Hi Britton, all,
That took care of my issues, now it’s run successfully. Just one more question: as I’m using RAMSES I create a DatasetSeries using:
es = yt.load('../output_*/info_*.txt’)
rh = RockstarHaloFinder(es, num_readers=1, num_writers=2)
Is there a way for me to add a dark matter only filter as done here for an enzo dataset:
# create a particle filter to remove star particles
def _dm_filter(pfilter, data):
return data["creation_time"] < 0.0
es = yt.simulation("enzo_tiny_cosmology/32Mpc_32.enzo", "Enzo")
rh = RockstarHaloFinder(es, num_readers=1, num_writers=2,
I’ve looked at the docs on particle filtering but I can’t add filters to the DatasetSeries object I have.
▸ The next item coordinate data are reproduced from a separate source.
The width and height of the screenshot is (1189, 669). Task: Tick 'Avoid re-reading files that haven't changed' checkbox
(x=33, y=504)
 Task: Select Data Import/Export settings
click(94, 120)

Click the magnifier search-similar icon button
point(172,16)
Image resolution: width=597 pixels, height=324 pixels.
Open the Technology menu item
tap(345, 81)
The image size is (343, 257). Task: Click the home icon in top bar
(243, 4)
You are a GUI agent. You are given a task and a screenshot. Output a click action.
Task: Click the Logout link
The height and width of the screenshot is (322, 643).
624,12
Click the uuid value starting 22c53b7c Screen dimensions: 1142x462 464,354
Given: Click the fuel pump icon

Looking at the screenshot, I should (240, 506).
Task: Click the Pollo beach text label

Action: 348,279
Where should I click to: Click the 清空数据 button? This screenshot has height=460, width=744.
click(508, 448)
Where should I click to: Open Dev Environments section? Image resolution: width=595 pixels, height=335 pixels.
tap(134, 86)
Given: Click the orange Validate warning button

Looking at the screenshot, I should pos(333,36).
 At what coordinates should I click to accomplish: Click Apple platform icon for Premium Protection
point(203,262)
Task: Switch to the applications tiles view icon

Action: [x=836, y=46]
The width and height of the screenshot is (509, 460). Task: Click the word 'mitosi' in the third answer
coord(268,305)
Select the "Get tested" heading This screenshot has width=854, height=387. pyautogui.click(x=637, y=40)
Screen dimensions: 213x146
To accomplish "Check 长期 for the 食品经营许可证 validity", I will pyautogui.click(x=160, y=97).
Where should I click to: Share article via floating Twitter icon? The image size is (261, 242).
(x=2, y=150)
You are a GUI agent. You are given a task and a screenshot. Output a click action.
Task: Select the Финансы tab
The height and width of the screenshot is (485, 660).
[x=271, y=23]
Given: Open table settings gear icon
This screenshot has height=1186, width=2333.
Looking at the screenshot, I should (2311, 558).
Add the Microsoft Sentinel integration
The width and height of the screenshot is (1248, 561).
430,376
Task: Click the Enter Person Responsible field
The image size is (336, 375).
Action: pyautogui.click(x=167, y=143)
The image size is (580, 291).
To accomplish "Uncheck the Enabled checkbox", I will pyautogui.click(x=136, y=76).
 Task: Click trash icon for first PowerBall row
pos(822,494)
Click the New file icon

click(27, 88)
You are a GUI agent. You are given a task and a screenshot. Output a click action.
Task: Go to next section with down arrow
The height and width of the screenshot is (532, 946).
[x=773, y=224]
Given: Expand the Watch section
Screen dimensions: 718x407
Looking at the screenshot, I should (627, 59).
Many thanks for the help so far!
On 12 Aug 2014, at 12:44, yt-users-request(a)lists.spacepope.org wrote:
> Hi Cameron, David,
> Cameron, you are correct, on Mac systems you need to set DYLD_LIBRARY_PATH
> instead of LD_LIBRARY_PATH. The fact that this causes vi and other things
> to fail is apparently an OS X bug (I found some discussions of it on the
> internet) and has nothing to do with yt. I went through a similar thing
> and had to resort to having a separate terminal for running rockstar that I
> didn't try to do anything else in. For what it's worth, this behavior
> seems to have been fixed. I am on OS X 10.8.5 and no longer have the issue
> of things crashing in a terminal where I have edited DYLD_LIBRARY_PATH.
> On the second issue that you both reported, the problem is the way in which
> one tells yt to run in parallel depends on how you import yt.
> If you do "from yt.mods import *", the parallelism is enabled by adding the
> --parallel flag on the command line. However, if you do "import yt", then
> parallelism is enabled by doing "yt.enable_parallelism()" directly below
> the import statement within your script.
> I looked at the latest documentation on parallelism (
> http://yt-project.org/doc/analyzing/parallel_computation.html) and is
> discusses the use of yt.enable_parallelism(), but not the old way that
> works with "from yt.mods import *". There should probably be a short
> discussion added of how this has changed. Additionally, let's make sure
> that the yt-rockstar docs get any needed additions there as well.
I also get the same error as Cameron when trying to run rockstar with mpi:
I’m using a ramses dataset (not sure if this is supported, but couldn’t see any clear evidence that it isn’t) and the following script:
mpirun -np 4 --mca btl ^openib python run_rockstar.py --parallel
I followed the same install instructions as Cameron, but I’m using a Linux cluster running CentOS. Appreciate any help!
On 12 Aug 2014, at 10:04, yt-users-request(a)lists.spacepope.org wrote:
> Message: 3
> Date: Tue, 12 Aug 2014 02:04:10 -0700
> From: Sam Skillman <samskillman(a)gmail.com>
> To: Discussion of the yt analysis package
> Subject: Re: [yt-users] Problems using Rockstar in yt
> Content-Type: text/plain; charset="utf-8"
> Hi Cameron,
> Are you running in MPI? You need to run with at least 3 MPI tasks for
> Rockstar to work properly.
> On Mon, Aug 11, 2014 at 6:41 PM, Cameron Hummels <chummels(a)gmail.com> wrote:
>> I'm trying to use Rockstar with the new HaloCatalog functionality in yt
>> 3.0, but I'm encountering some problems. For reference, this is an OS X
>> box with the "yt" branch. I've tested it on two OS X systems to the same
>> I modified my install_script.py to have it install Rockstar as described
>> Then, after rerunning my install script for the `yt` branch (ie yt-3.1
>> dev) I tried to run the script provided here in order to generate a halo
>> catalog using HOP:
>> It can create the catalog fine with finder_method='hop', but when I change
>> it to finder_method='rockstar', I get failures. This is the traceback:
>> In the traceback, it claims that it cannot access librockstar.so, but this
>> library exists in the yt-x86_64/lib directory, which is explicitly in from
>> my $LD_LIBRARY_PATH. I can seemingly get it to work, if I add that path to
>> my $DYLD_LIBRARY_PATH environment variable, but then a bunch of other
>> things break (like vi). Not sure what to do here.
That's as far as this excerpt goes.